Naqueles anos, Carlitos fazia amizade com todos os tipos de gaúchos, malevos, compadritos e personagens diversos que mais tarde povoariam as letras de seus tangos, como por exemplo “El pardo Augusto”, “El Cordobés”, “El Morocho Aldao” e “El Noy “, entre outros.

Eduardo Morera em entrevista à televisão disse: “Os críticos e os tangueros falam muito sobre suas condições artísticas (as de Gardel), mas pouco é o que dizem sobre sua qualidade humana . Como tive a sorte de ter um contato pessoal com ele por muito tempo, pude entender e captar parte de sua psicologia: Carlitos não tolerava as características típicas do ambiente do cantor como a inveja, o ciúme e a competição do ambiente em que trabalhava. . Esses defeitos não existiam nele. Sua amplitude era tão grande que ele gravou algumas canções de péssima qualidade só para fazer um favor a um amigo letrista que ‘estava errado’. Nunca foi um ‘esnobe’ ”.

Foi em 1911 que Gardel adotou novos idiomas, costumes e paradigmas de vida e incorporou uma gíria recém-nascida que mais tarde conheceríamos como lunfardo . Aos poucos, essa nova cultura foi determinando uma nova identidade, diferente daquela dos países de origem.

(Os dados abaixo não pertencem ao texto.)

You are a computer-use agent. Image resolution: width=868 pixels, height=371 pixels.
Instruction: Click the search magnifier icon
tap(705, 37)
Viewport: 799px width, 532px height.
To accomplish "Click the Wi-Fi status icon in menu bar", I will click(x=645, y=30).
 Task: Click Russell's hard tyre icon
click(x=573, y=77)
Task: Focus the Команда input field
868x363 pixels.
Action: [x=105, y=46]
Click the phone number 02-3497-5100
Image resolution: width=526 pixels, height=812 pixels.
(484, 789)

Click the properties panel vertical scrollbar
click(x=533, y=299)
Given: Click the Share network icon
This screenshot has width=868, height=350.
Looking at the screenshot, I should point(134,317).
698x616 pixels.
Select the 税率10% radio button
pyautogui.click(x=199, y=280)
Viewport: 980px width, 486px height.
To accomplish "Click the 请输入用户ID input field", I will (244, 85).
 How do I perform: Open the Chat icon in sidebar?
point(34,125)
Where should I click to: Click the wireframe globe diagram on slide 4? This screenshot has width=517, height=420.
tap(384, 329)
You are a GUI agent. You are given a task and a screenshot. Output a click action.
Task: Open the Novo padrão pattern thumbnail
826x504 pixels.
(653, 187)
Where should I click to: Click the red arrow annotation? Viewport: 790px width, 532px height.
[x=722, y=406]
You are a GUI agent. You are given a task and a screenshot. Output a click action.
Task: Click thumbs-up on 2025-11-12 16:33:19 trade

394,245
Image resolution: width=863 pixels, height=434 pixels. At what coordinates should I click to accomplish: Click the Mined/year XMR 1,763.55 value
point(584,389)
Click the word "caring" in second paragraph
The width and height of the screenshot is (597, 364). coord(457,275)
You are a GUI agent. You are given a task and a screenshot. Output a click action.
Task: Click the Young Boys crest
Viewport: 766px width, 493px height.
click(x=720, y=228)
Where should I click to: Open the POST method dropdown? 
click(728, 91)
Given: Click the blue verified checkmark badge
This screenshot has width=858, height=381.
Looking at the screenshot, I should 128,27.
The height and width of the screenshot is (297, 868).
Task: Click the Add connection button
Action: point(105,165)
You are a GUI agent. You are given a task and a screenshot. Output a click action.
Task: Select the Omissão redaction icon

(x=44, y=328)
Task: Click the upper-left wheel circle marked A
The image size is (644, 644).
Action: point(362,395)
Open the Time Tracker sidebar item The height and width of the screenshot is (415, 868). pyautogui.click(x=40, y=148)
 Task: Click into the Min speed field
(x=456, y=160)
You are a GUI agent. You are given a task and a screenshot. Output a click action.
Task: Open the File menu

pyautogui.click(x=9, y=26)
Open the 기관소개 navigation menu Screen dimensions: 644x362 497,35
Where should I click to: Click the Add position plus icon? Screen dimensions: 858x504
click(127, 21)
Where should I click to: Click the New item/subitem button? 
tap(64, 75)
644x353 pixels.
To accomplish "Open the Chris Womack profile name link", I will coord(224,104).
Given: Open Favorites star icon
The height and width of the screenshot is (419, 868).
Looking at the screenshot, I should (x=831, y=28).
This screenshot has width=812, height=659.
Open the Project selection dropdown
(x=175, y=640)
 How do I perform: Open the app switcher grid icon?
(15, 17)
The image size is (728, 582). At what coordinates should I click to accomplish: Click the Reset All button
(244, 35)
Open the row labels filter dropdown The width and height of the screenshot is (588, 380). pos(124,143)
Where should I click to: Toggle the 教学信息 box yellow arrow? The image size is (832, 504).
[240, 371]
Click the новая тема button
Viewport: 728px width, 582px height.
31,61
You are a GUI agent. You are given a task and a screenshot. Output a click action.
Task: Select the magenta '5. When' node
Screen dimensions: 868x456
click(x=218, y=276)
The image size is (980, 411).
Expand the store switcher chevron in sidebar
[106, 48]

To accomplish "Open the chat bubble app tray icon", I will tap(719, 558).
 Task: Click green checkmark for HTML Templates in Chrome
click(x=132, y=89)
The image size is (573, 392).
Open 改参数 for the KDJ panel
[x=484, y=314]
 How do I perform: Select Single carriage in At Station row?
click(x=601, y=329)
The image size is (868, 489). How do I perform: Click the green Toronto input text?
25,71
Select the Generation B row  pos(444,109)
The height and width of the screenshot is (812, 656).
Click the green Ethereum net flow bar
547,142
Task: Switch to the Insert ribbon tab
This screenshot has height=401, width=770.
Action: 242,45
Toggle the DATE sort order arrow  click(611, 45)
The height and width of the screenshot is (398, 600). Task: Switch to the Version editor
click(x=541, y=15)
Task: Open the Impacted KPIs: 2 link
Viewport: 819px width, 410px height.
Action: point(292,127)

O encontro, em busca de uma identidade

O "Duo": Carlos Gardel com José Razzano.O “Duo”: Carlos Gardel com José Razzano.

Seu encontro com José Razzano foi numa noite de 1911 na casa da pianista Gigena, na rua Guardia Vieja, atrás do Mercado de Abasto. Esse foi o fato fundamental para o seu triunfo definitivo porque depois desse encontro, anos depois, nasceu a dupla Gardel-Razzano, cujo boom começou em dezembro de 1913 no Armenonville, um dos cabarés mais luxuosos de Buenos Aires. De lá para o teatro e do teatro para passeios pelo país.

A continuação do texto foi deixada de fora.